Revision: fehlerhafte Behandlung des Beweisantrags – Urteil aufgehoben, zurückverwiesen
- Gericht
- BGH
- Spruchkörper
- 2. Strafsenat
- Aktenzeichen
- 2 StR 652/92
- Datum
- 19.03.1993
- Rechtsgebiet
- Strafrecht
Abstrakte Rechtssätze
Die Wahrunterstellung einer Beweisbehauptung verpflichtet das Gericht, diese in ihrer vollen, ihrem Sinn und Zweck entsprechenden Bedeutung als wahr zu behandeln.
Ein Verfahrensfehler liegt vor, wenn das Gericht eine wahrunterstellte Beweisbehauptung in unzulässiger Weise einengt und Begründungen anführt, die mit der konkret behaupteten Aussage unvereinbar sind.
Ist nicht auszuschließen, dass die fehlerhafte Behandlung eines Beweisantrags zu einem anderen Beweisergebnis geführt hätte, begründet dies die Aufhebung des Urteils und die Zurückverweisung zur neuen Verhandlung.

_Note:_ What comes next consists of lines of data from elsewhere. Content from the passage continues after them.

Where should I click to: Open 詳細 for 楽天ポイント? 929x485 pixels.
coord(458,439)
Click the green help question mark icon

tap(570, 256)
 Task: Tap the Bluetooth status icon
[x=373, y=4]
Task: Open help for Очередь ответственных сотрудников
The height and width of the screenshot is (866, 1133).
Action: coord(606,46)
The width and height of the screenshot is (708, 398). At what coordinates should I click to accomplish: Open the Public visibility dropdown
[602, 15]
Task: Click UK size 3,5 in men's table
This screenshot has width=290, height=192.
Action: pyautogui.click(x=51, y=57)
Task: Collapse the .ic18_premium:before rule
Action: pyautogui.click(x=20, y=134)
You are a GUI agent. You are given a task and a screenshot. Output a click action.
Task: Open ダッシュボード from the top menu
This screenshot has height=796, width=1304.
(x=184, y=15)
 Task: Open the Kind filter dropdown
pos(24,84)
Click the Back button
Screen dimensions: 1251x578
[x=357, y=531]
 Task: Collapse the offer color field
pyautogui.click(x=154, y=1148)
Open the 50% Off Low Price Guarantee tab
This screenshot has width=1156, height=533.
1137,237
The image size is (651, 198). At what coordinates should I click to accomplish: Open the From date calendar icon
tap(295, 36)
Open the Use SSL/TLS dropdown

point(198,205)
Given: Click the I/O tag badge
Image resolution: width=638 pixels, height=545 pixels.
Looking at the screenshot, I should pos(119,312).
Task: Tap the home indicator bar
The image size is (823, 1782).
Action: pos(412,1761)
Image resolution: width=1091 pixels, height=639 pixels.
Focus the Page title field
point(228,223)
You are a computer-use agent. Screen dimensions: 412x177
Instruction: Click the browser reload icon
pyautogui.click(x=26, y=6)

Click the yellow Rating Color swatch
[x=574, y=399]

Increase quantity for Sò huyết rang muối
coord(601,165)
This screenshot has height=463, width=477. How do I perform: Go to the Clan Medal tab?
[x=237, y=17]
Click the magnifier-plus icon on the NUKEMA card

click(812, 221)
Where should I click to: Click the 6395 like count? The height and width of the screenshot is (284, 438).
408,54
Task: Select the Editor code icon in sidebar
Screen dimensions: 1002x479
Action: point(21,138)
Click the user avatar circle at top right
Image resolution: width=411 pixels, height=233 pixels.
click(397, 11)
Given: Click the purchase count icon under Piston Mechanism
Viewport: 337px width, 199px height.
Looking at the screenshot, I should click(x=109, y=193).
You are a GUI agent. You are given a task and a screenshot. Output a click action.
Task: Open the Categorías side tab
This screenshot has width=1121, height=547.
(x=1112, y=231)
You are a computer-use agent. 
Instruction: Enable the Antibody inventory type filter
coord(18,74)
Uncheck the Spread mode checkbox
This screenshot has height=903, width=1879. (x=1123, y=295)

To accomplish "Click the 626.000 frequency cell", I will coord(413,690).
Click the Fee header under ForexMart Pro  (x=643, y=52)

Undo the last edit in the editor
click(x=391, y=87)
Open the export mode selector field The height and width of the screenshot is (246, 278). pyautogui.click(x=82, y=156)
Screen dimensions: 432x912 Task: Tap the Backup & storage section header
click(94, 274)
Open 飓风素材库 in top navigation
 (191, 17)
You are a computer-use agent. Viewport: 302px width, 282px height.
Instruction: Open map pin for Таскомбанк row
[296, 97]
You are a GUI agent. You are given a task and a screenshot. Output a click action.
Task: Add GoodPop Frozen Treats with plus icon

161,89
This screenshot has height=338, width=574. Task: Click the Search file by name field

Die Zurückweisung eines Beweisantrags kann revisionsrechtlich relevant sein, wenn dadurch der Grundsatz einer vollständigen und richtigen Aufklärung des Sachverhalts verletzt wird.
Vorinstanzen
Landgericht Aachen, 11. August 1992
Rubrum
BUNDESGERICHTSHOF BESCHLUSS
2 StR 652/92 vom 19. März 1993 in der Strafsache gegen ███████████ Hubert Leo ████, geboren am ██ 1945 in ███ wegen Vergewaltigung u. a.
Der 2. Strafsenat des Bundesgerichtshofs hat nach Anhörung des Generalbundesanwalts und des Beschwerdeführers am 19. März 1993 gemäß § 349 Abs. 4 StPO
Tenor
Auf die Revision des Angeklagten wird das Urteil des Landgerichts Aachen vom 11. August 1992 mit den Feststellungen aufgehoben.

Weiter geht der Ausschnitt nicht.